Got an old, water-wasting toilet? Check out this simple trick to save money and conserve water.
Things are easier said than done, or so the old adage goes, and we couldn't agree more. That's why we do 30 Days of GOOD (#30DaysofGOOD), a monthly attempt to live better. Our challenge for July? Do It Yourself.
A half-gallon container can save you hundreds of gallons of water per year.
Every day, the average person flushes a toilet 4.5 times. For many of those toilets, each twist of the handle dumps four or more gallons of water down the drain. That's 18 gallons of toilet water per day, per person. That means in a town of just 60,000 inhabitants, a million gallons of toilet water gets carried into sewers and septic tanks each day.
The good news is that toilets have improved. Before the mid-1990s, toilet manufacturers didn't have requirements for water usage. Some designs siphoned away up to seven gallons at a time. But in 1992, new regulations passed, requiring manufacturers to revise toilet designs for low water usage, setting 1.6 gallons per flush as the limit. Houses and buildings built after 1994 and 1997, respectively, needed to use these new toilets. Initially, things didn't go well—the new designs didn't have the capabilities most people wanted, requiring an efficiency-killing second flush. Older-style toilets were occasionally smuggled in from Canada and Mexico for new home construction. Eventually, though, the designs improved and the new High Efficiency Toilets became as practical as the old style.

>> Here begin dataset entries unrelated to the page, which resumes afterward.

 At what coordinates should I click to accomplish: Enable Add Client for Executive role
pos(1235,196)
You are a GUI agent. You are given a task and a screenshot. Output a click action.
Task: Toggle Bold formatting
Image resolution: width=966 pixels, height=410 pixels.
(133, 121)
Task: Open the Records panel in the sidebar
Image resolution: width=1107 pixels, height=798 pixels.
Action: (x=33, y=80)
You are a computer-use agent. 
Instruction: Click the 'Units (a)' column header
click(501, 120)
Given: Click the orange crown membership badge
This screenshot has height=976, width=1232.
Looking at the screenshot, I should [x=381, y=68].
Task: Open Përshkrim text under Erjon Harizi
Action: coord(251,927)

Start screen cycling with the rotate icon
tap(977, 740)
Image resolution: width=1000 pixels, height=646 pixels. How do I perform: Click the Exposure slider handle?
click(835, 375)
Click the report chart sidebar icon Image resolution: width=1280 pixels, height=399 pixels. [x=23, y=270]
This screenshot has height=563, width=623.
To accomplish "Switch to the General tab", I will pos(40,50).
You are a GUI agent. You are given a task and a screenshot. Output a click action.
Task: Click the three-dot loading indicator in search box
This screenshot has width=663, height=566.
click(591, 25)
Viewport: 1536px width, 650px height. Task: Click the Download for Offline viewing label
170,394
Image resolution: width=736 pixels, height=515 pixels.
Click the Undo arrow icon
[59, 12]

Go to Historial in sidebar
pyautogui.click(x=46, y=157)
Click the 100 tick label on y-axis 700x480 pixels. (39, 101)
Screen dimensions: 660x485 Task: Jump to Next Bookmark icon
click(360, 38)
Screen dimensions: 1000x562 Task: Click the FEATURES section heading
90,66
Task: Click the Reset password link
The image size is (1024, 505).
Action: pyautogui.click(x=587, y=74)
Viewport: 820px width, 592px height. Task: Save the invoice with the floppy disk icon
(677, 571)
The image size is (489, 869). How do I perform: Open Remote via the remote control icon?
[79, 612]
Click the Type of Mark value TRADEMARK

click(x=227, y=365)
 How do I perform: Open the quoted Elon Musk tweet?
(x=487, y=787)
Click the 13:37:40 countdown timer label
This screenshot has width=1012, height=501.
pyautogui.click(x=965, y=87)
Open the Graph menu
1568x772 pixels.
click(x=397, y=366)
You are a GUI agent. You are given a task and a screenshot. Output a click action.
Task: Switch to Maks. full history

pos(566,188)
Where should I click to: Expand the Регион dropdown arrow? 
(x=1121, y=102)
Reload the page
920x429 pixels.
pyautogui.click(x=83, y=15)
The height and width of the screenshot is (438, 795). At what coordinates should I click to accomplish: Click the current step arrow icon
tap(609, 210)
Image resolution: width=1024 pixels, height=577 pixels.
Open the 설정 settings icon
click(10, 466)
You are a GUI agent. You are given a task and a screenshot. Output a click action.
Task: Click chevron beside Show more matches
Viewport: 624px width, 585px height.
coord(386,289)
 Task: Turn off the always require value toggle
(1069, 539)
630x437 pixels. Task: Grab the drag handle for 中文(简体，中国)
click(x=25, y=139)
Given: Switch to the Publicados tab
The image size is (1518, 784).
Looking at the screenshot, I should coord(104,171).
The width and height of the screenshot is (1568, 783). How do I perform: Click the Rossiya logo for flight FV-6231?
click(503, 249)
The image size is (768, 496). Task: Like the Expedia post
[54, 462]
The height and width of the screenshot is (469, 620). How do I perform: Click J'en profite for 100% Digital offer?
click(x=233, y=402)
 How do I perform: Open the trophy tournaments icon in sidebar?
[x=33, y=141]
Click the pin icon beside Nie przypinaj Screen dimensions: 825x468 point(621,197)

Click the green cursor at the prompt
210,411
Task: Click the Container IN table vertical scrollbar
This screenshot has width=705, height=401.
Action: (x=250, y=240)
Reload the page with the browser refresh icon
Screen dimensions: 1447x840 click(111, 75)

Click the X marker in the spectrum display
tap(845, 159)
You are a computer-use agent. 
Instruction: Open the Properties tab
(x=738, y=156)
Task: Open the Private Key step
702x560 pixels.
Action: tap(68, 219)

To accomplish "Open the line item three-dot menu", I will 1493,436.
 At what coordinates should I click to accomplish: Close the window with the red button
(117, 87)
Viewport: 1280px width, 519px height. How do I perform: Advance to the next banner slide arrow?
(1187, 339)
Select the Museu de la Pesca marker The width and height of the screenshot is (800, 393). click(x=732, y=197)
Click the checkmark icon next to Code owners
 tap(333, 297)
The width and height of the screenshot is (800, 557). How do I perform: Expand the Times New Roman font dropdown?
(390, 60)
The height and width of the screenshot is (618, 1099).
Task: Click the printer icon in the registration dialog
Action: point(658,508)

However, many older homes still have their original multi-gallon setup. If you have one of these (as I do) there are a few ways to lower the water they use. And while a full toilet replacement is the ultimate goal, there's one thing you can do right now to make an immediate difference: Put a glass or plastic canister (like a water bottle) in your toilet tank to decrease the amount of water that flushes out.
This has been a common method dating back to wartime rationing, when many people used bricks in the toilet to decrease their water usage. Bricks, however, aren't ideal for this, as they have the potential to degrade under the water and send pipe-damaging sediment down the drain. Instead, find a narrow plastic bottle that is as large as possible without interfering with the moving parts inside the toilet. Place a few heavy items inside it (rocks work great), then fill the rest with water. The added weight will help keep it from shifting around when the toilet flushes. Take the lid off the toilet tank and place the canister inside, in an out-of-the-way spot. If you put a half gallon container in the tank, you'll save half a gallon of water per flush—or over 800 gallons per year.
Another way to minimize toilet water usage is by using grey water—salvaged water from sinks and showers, stored for reuse. The systems for these are a bit more involved than putting a bottle in your toilet, but accessible solutions are becoming more common.
Finally, an important note: If you do have a modern toilet (usually marked with a 1.6 stamp on it, for the gallons used), the "bottle in the tank" method is NOT a good idea. The physics of a toilet's pipework makes it so the water in the bowl acts as a seal against the sewage system it connects to. By lowering the water level of a toilet too far, there's a potential for losing that barrier and filling the bathroom with an extremely unpleasant odor. Yuck.